The talk these days of a major infrastructure bill passing through US Congress is both welcome and encouraging for American commuters and businesses. But regardless of how much money Congress decides to spend on sorely needed projects, the debate is sadly lacking in strategies to address the astronomical cost of infrastructure projects in the United States.
Our public debate should focus squarely on the question of how to maximise infrastructure investment by reducing the overall cost. These high costs are huge impediment to getting anything done.
It cannot be understated that this is a major problem. If America’s policymakers can tackle this problem and reduce costs and reduce project delivery timelines, more beneficial projects will happen. If more projects happen, American commuters and businesses get real traffic relief.
So how do we get the best bang for the buck?
Under the normal project delivery process a highway can take up to 10 years to deliver. For transit projects, the process can take up to 15 years.
Let’s not kid ourselves: the process Congress has allowed to be created is both fiscally and environmentally irresponsible. But there’s enough blame to go around.
According to the environmental community, transit and toll lanes reduce congestion and fossil fuel emissions. This is true. The catch is that environmentalists want to study every project for a dozen years. A transit project should not take that long.
Additionally, the conservatives in Congress don’t want to change the policy because it’s politically advantageous for them to talk about how cumbersome the process is. Yet taxpayers bear the cost of the environmental review (NEPA) process. There are ways to trim this process, as well as the multi-agency duplications for reviews that will save time and money, while not harming the environment.
A transit project planned today may be projected to cost $1bn. But by the time the project gets through the process, it could end up costing four or five times that. Over 10 to 15 years, the cost of materials, land, and labour increases – and will only continue to do so at an accelerated pace now that unemployment is low and wages and interest rates are rising.
Furthermore, when a state transportation department or a metropolitan planning agency announces a proposed project or potential roadway alignment, I have seen the private sector advocate and achieve zoning changes to increase the value of the land in the event government will need it for the road. I have seen private individuals and companies pull building permits and construct something, only to make sure there is a negotiated settlement with the transportation department at a much higher price. What the taxpayers and conservatives don’t understand is that added cost comes from the same taxpayer dollars they always claim to be protecting. In fact, they are as much a part of the hustle as anyone.
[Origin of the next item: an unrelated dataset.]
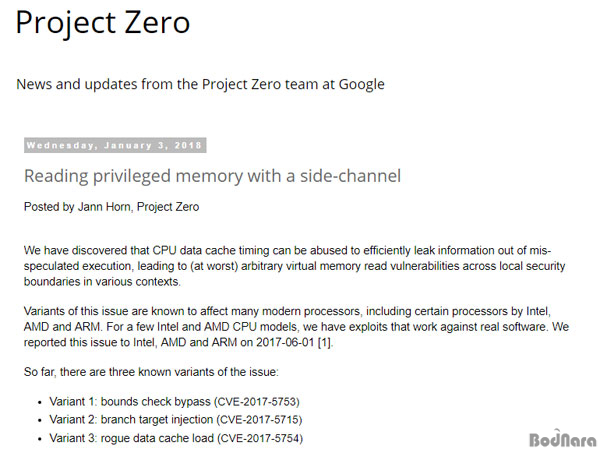
Task: Open 'Reading privileged memory with a side-channel' post
Action: point(212,176)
Let’s end the hustle. We should shorten the delivery timeline and be more responsible with tax dollars. Everyone loves to complain about $5,000 toilet seats or $2,000 hammers at the defense department, but no one complains about the $2bn increased in project costs due to the project delivery process. Let’s start to give a damn.
The cost is astronomical and out of control. While we need to protect our planet and our ecosystems, America needs a major systemic overhaul for that to happen.
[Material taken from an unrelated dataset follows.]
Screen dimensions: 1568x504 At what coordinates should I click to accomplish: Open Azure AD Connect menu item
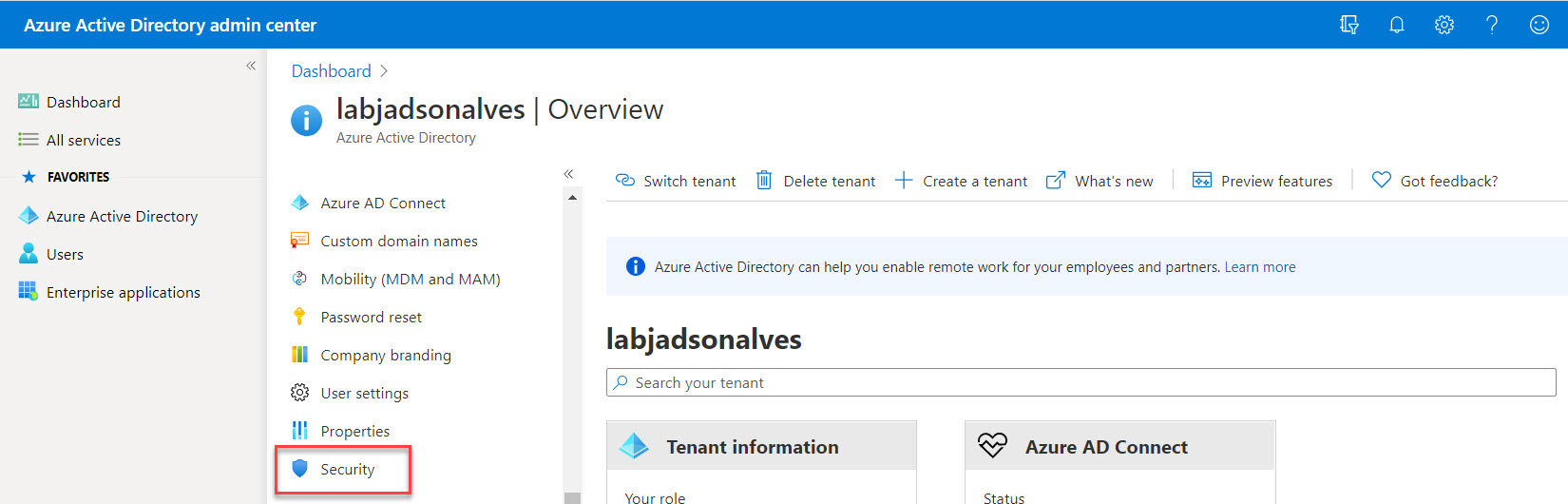(x=382, y=203)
If we wanted more environmentally friendly transit projects to happen, we ought to be vigilant fiscal hawks. As it stands today, it is environmentally irresponsible to sit idle while transit projects take more time and cost more money than highway projects. If we do nothing, the status quo incentive will be to build more road projects because they’re cheaper.
The US government has already studied these costs. I was a member of the National Surface Transportation Policy and Revenue Study Commission, which published its report in 2008. Included in that report were recommendations, including a section on “speeding project delivery”.
The report notes that
“to reduce overall project delivery times for major transportation projects, the time to complete environmental reviews must be shortened, in conjunction with other measures that address conventional strategies for implementing projects once they clear environmental review.”
We listed a series of recommendations that are still pending. They unfortunately did not make it into the latest transportation authorisation bill, the Fixing America’s Surface Transportation (FAST) Act.
Project delivery times remain anything but “FAST”. Congress can and should reform the project delivery process so that American taxpayers can get the best value possible under a federal infrastructure plan. It can and should be done.
Tom Skancke is chief executive of TSC2 Group, a management consulting firm, and is executive director of the Western Regional Alliance, an association of western transportation and metropolitan planning organisations. This article reflects his own views, not those of the Nevada Department of Transportation.